Suppose that you create a button that looks like a paper airplane. What do you say to tap? “Tap send”? “Tap reply”? “Tap airplane”? In UIKit you can use the accessibilityUserInputLabels string array to respond to these prompts, while in SwiftUI you’d use the .accessibilityInputLabels modifier.
How to enable Voice Control
To use Voice Control, go to Settings > Accessibility > Voice Control. If it’s your first time enabling this setting, you'll be asked to Set Up Voice Control and download a short file.
Once Voice Control has been set up, you can enable it in a few different ways:
- You can ask Siri to turn Voice Control on or off for you at anytime.
- You can use the Accessibility Shortcut in Settings > Accessibility and set the shortcut to Voice Control. Now, when you triple click the side button (or Home button, depending on your device), you can quickly turn Voice Control on or off.
Use Voice Control to interact with iPhone
Begin the challenge
We’re challenging you to make your app’s UI as easy to navigate by voice as possible and improve the Voice Control experience in your app. Start by turning on Voice Control by visiting Settings > Accessibility > Voice Control, and enable Overlay > Show Names.
Next, take a screenshot of your interface with the “Show names” overlay displaying on top of it. Explore what it’s like to navigate your app by Voice Control alone. What experience are you giving people right now? Are you struggling with any common tasks? How could you make it better?
Once you’ve spent some time with your app in Voice Control mode, it’s time to make some improvements. Here are a few tweaks you can make to your code to make your experience better for everyone.
Explore accessibilityInputLabels
First, you can implement accessibilityInputLabels
to create short, concise labels that someone could easily speak by voice.
Button(action: {
sendMessage = true
}) {
Image(systemName: "paperplane")
.font(.title)
.accessibilityInputLabels(["send", "reply", "airplane"])
}
Tips:
- Your primary string is the first string in the array, and will be the one that Voice Control shows on screen.
- Brevity is key: use short, succinct words.
- Localize your strings using NSLocalizedString and avoid special symbols in your labels.
- When it comes to number of synonyms, add them judiciously. Limit the number of possible strings to a max of 4, as to not overload the recognition system.
You may have multiple elements in your UI that could be described the same way: One example is an image browser, where each image might be described as “Screenshot”. You can rely on Voice Control’s disambiguation feature in these cases to keep your label names short. When someone says “Screenshot”, a list of numbers will appear over all elements named “Screenshot” for someone to choose from.
Shorten label names
If your app already incorporates accessibilityLabel
, you’ve done a lot of the work already — but your labels may be too long to speak!

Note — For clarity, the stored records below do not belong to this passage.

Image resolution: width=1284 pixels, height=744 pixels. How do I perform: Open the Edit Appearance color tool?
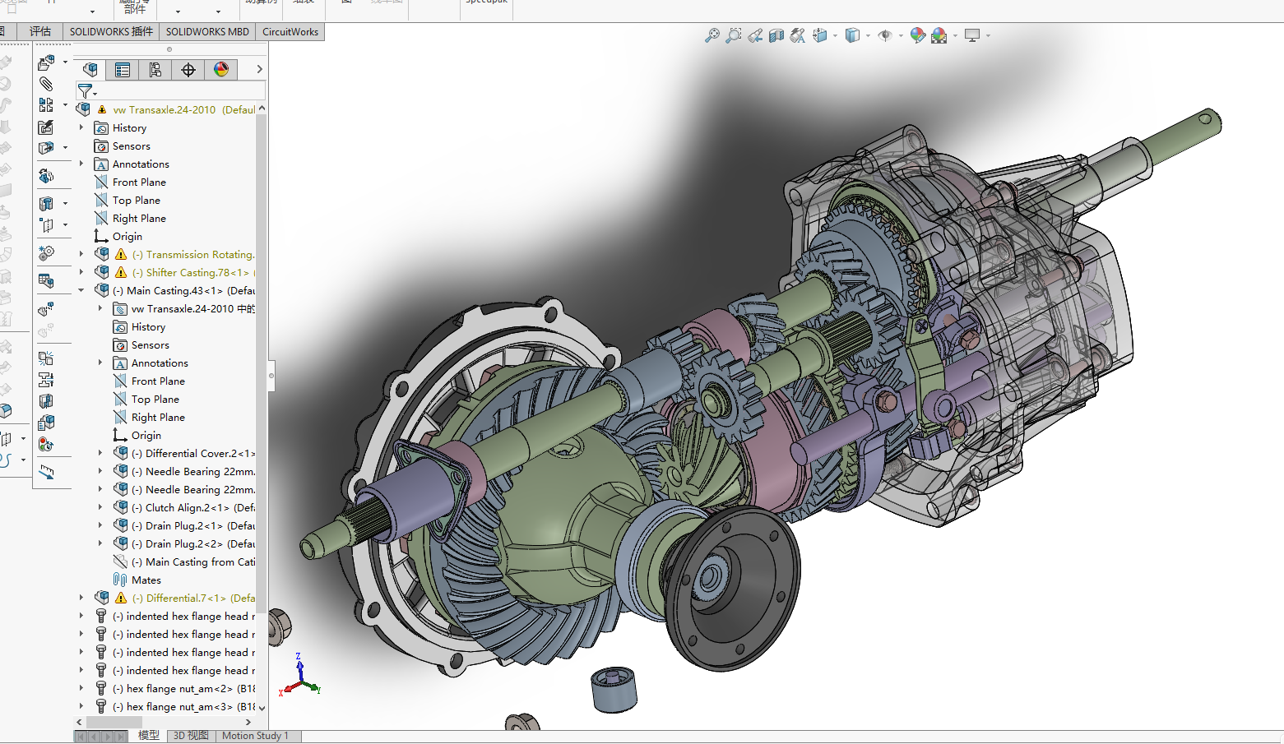917,35
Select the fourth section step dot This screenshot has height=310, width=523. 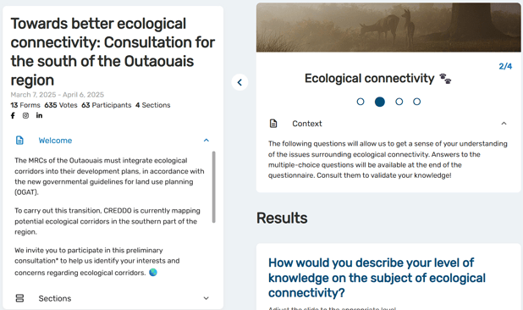pos(417,102)
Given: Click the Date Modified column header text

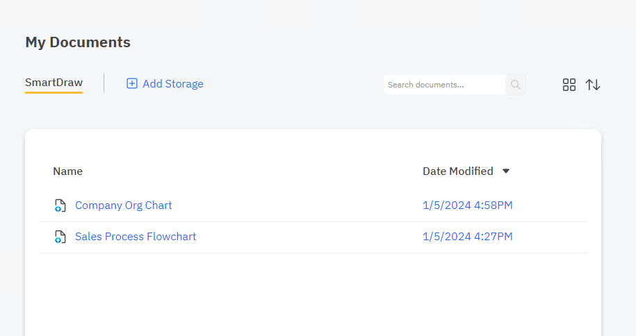Looking at the screenshot, I should (x=457, y=171).
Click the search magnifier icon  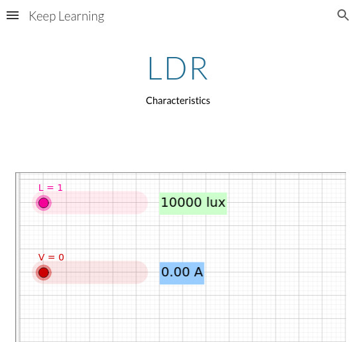tap(343, 15)
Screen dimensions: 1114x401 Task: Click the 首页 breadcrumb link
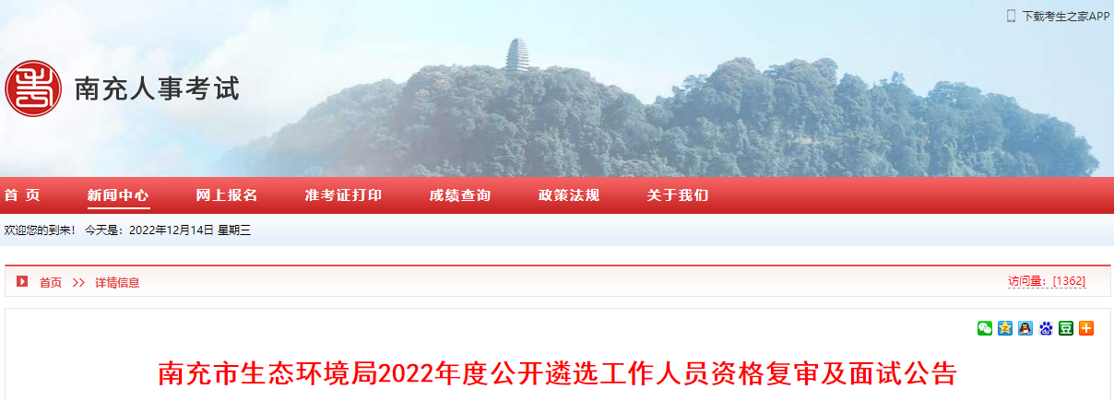[51, 283]
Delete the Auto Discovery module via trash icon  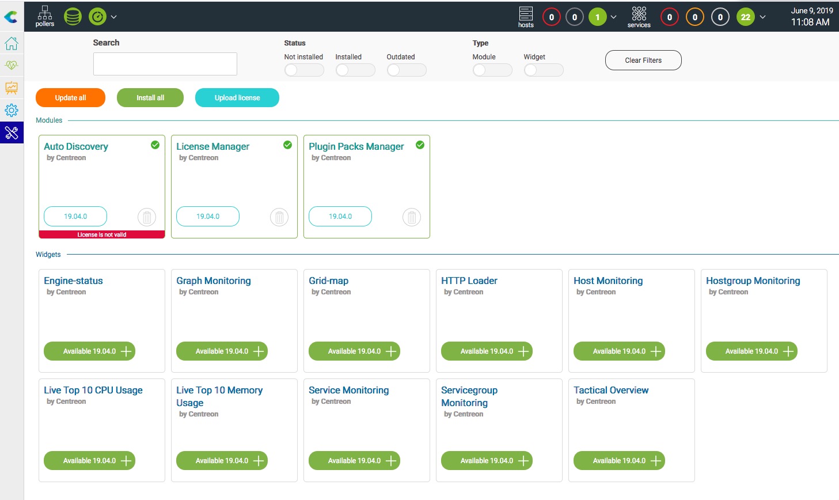click(147, 217)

You can take advantage of accessibilityUserInputLabels
(or, in SwiftUI, .accessibilityInputLabels
) to keep the speakable label short, while leaving the valuable information your current accessibilityLabel
conveys to an audience that relies on it.
Share your experiences As you add support for Voice Control to your app, share your implementation with the developer community. After you’ve made changes or improvements to your app, take another screenshot of your UI with the “Show names” overlay enabled. Share “before” and “after” screenshots on the Developer Forums. (And don’t forget to add alt text to your screenshot images on platforms that support it!)